> [DATASET RECORDS]
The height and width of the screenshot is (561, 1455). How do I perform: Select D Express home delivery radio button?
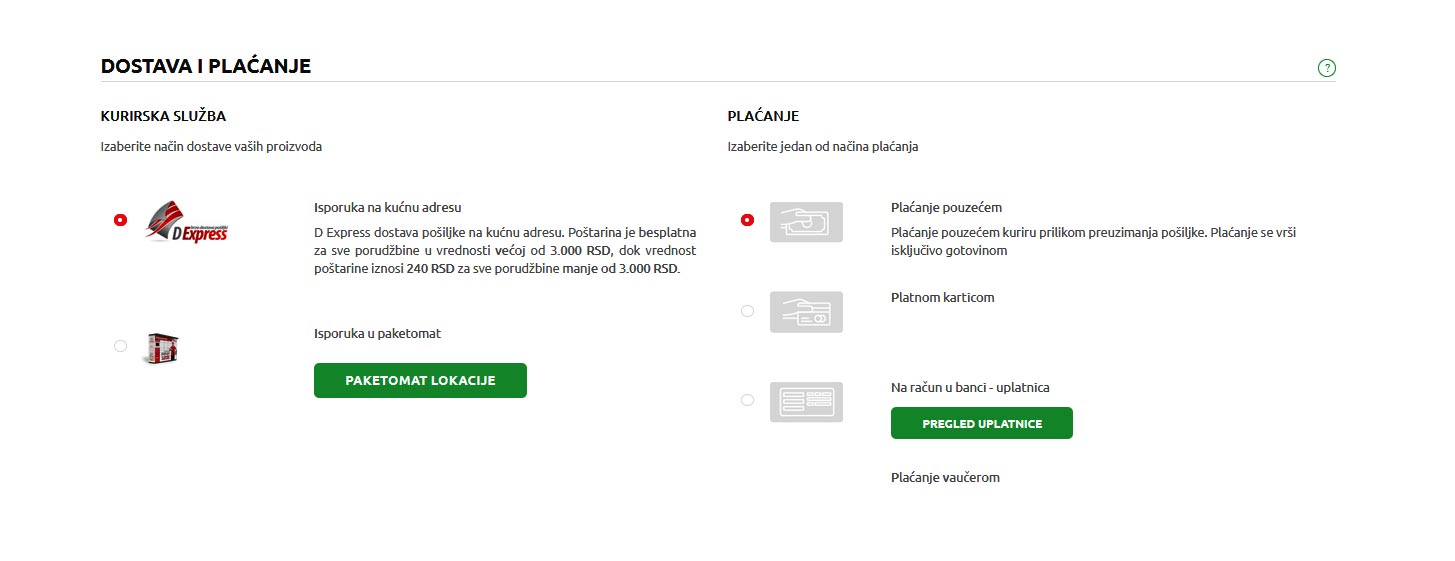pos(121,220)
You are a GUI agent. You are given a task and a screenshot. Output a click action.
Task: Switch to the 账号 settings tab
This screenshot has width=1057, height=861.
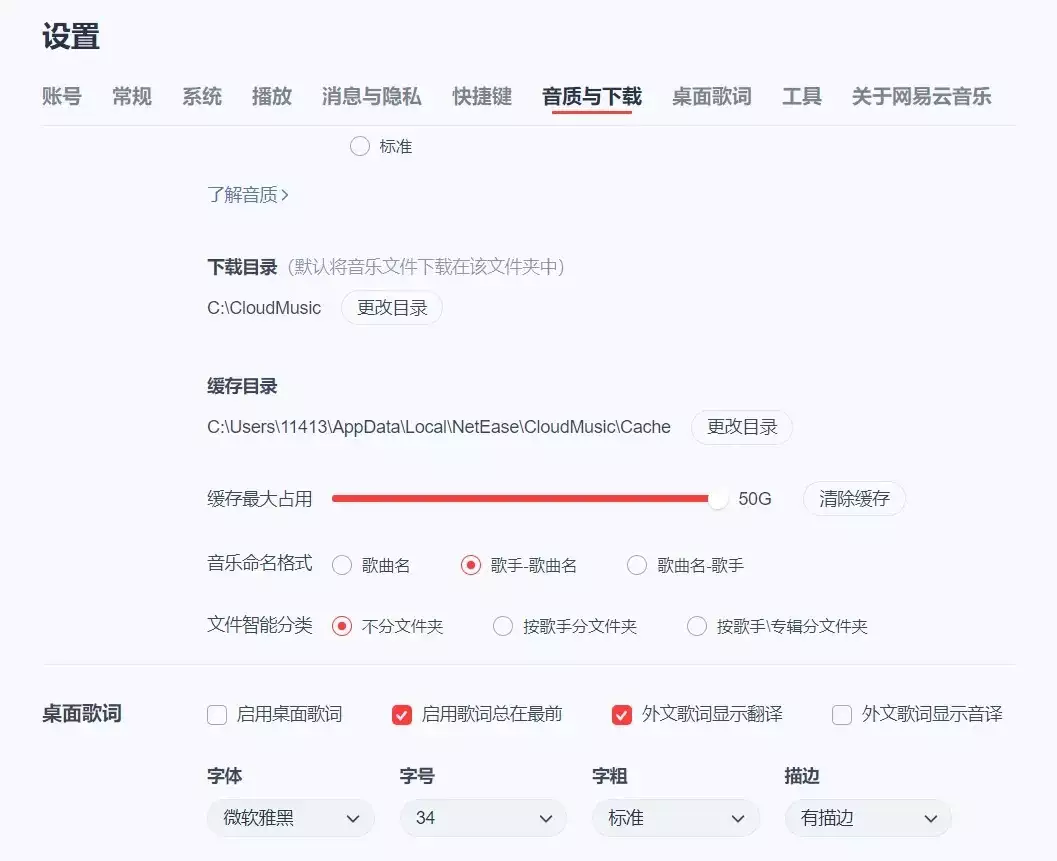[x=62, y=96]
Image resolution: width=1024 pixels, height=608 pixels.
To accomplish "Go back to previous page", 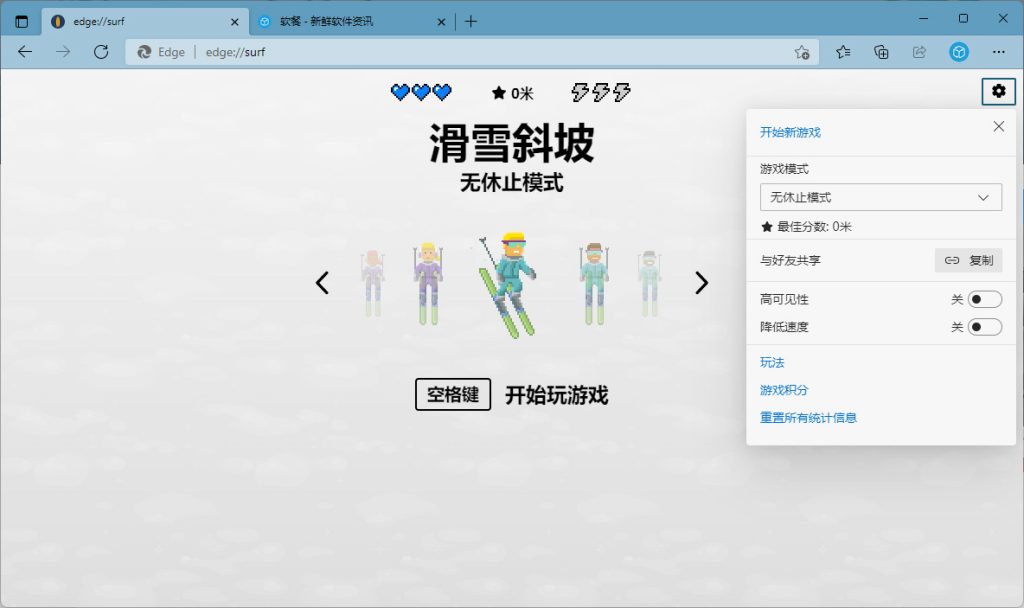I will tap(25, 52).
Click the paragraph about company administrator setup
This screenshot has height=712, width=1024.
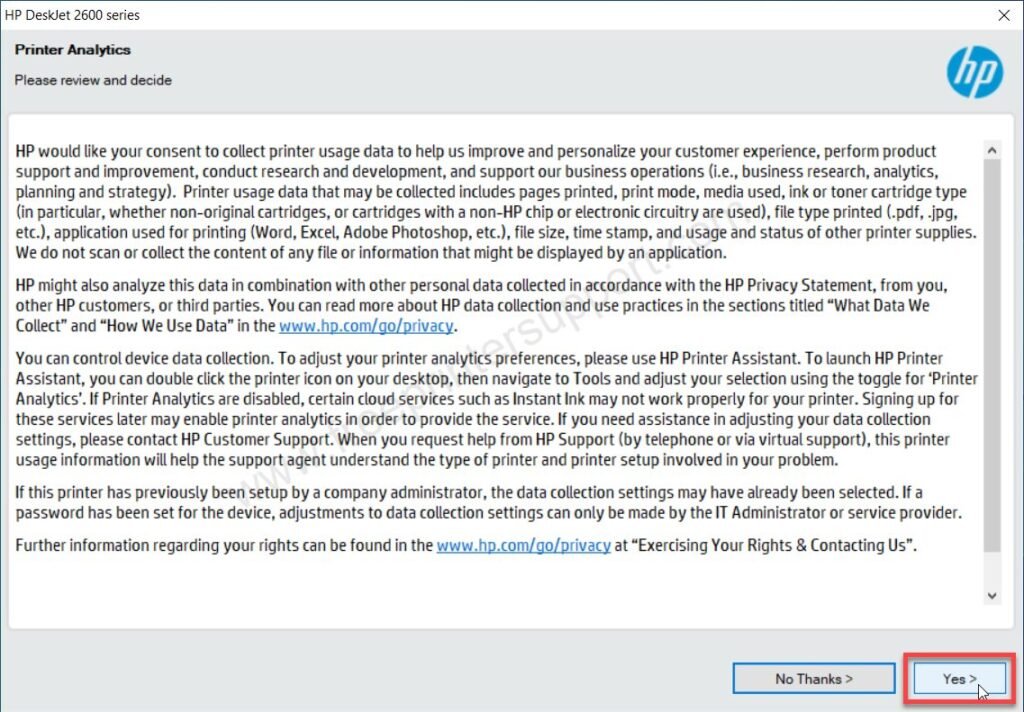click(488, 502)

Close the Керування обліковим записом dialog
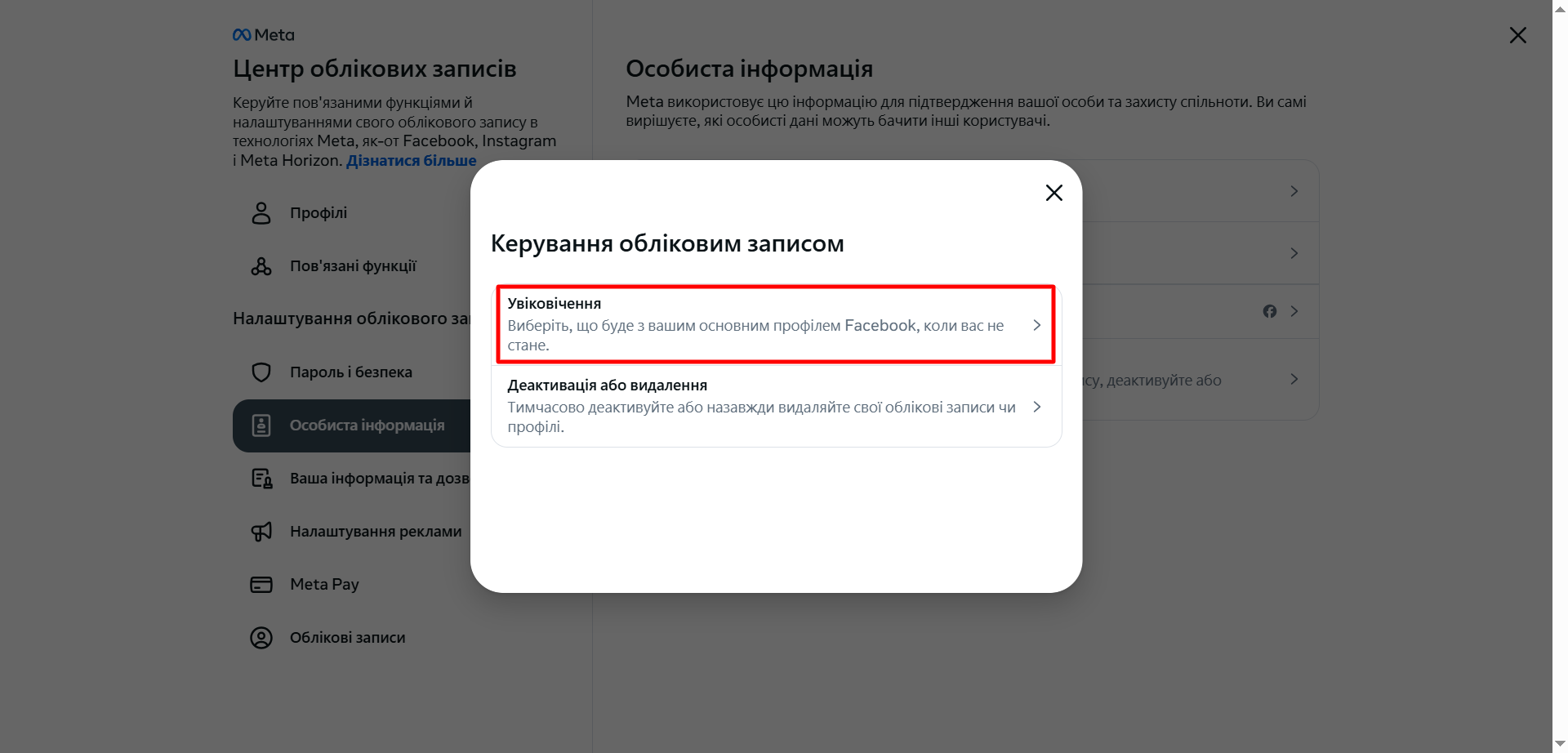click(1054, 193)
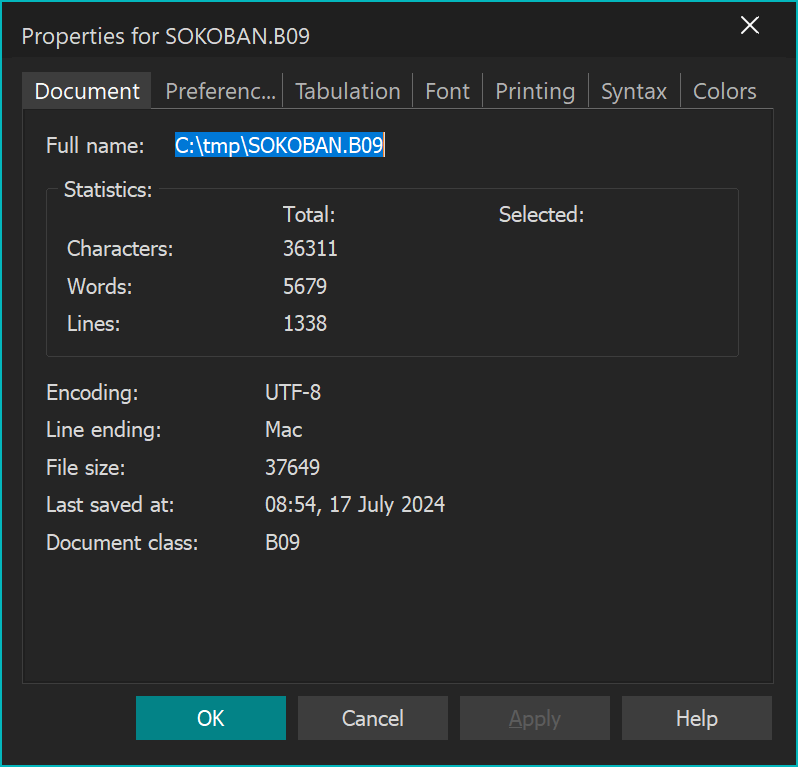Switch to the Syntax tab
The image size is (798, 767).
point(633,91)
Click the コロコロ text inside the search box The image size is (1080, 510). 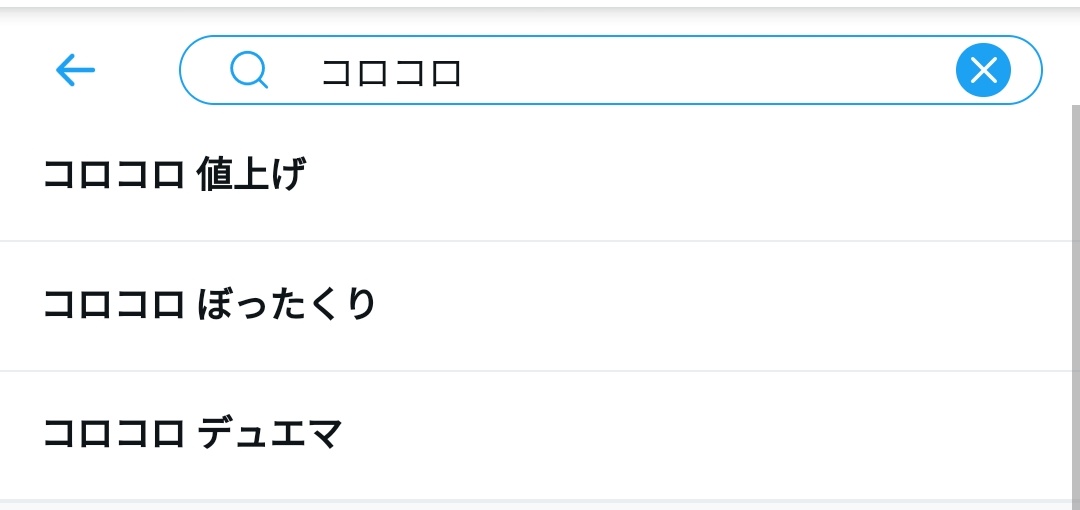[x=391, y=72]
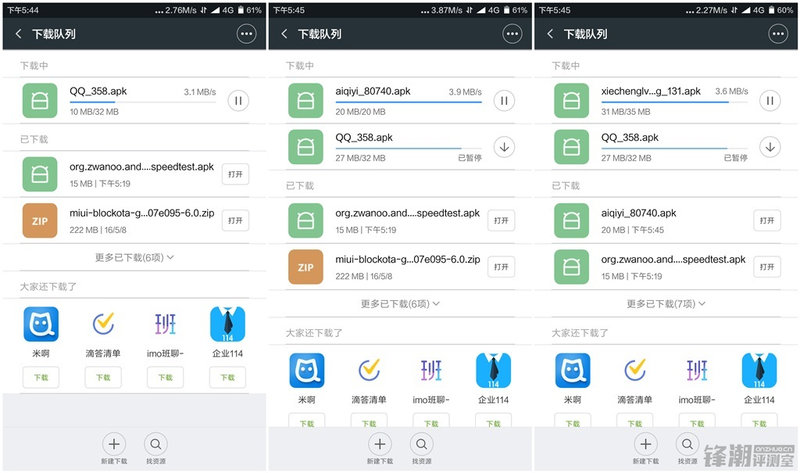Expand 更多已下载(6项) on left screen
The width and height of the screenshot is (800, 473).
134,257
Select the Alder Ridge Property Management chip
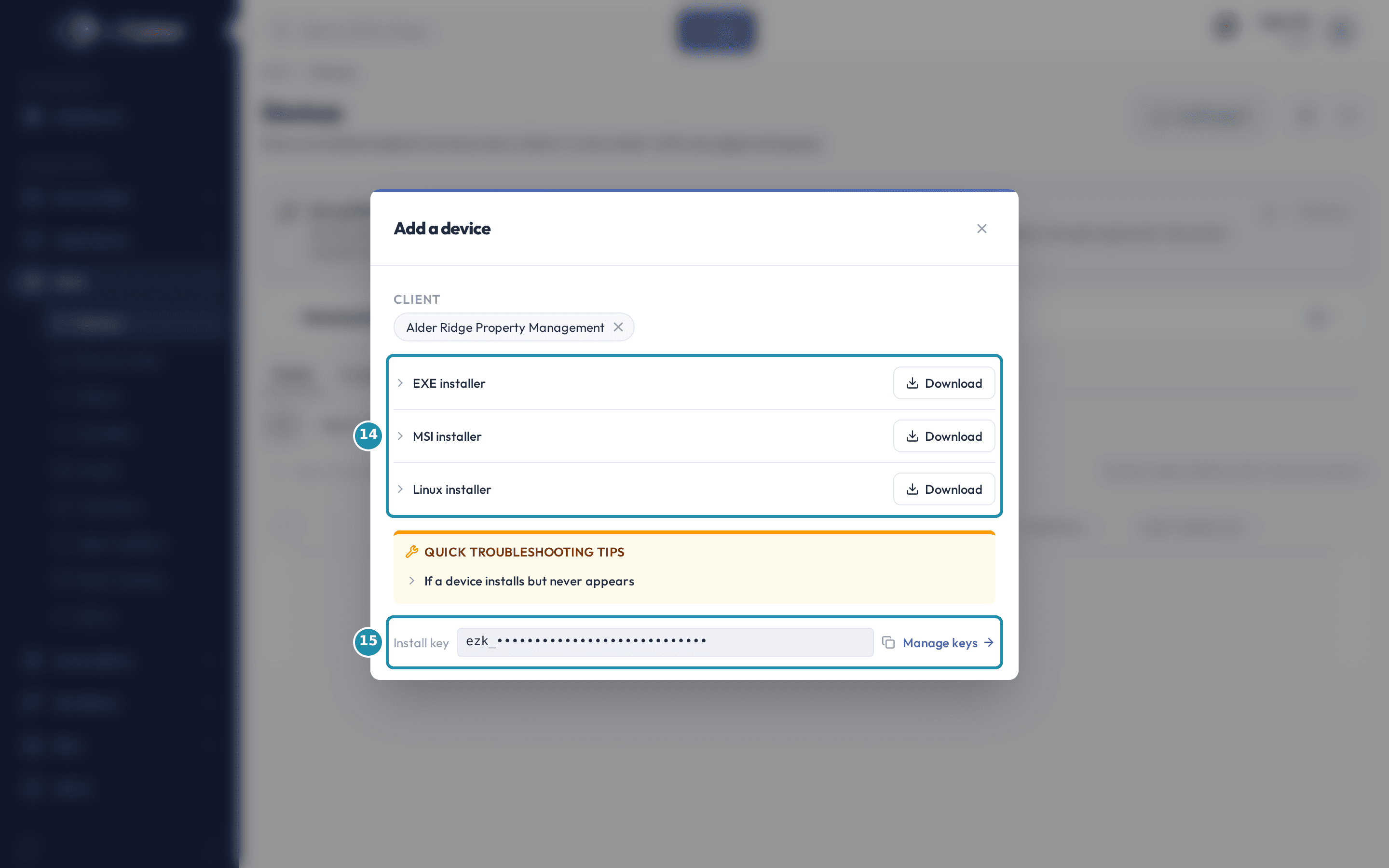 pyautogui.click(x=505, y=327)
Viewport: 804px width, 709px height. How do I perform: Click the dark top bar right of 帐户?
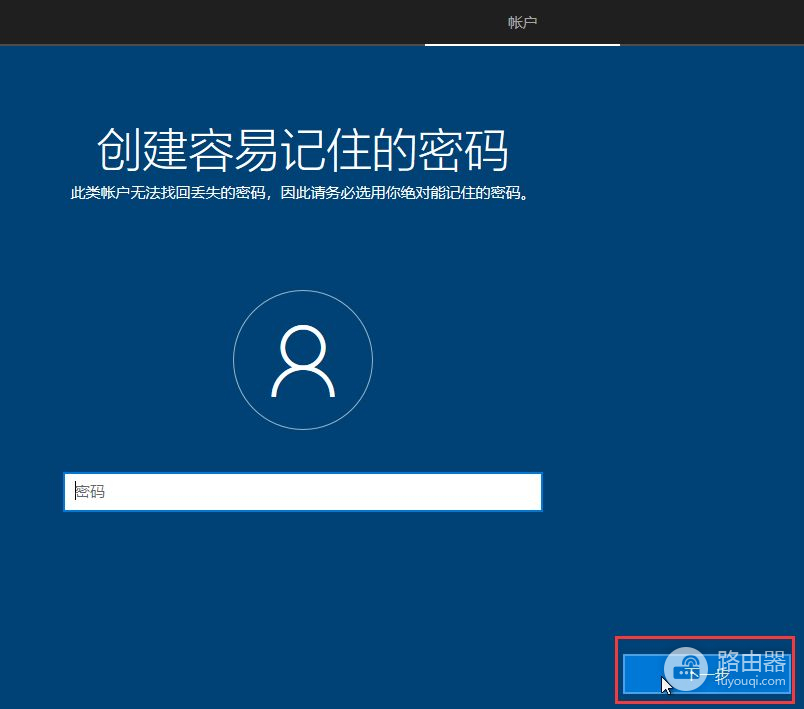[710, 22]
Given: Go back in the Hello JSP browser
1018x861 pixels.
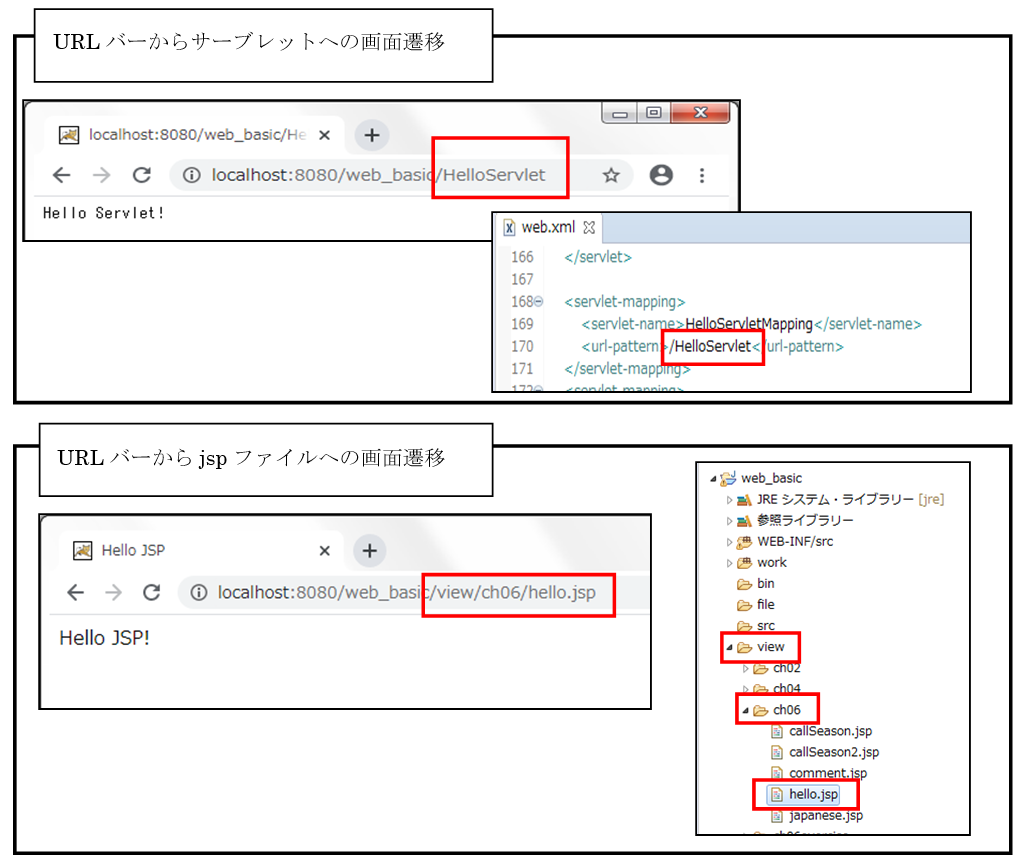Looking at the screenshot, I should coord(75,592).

> [ACTIVITY]
Starting at the line that contains "Select the Alder" and ending at the line that contains "Given: Go back in the Hello JSP browser", transcribe the material above exactly, excluding pictures.

> [EXERCISE RESULT]
Select the Alder Ridge Property Management chip
 pyautogui.click(x=505, y=327)
Viewport: 804px width, 709px height. How do I perform: Click the dark top bar right of 帐户?
[710, 22]
Given: Go back in the Hello JSP browser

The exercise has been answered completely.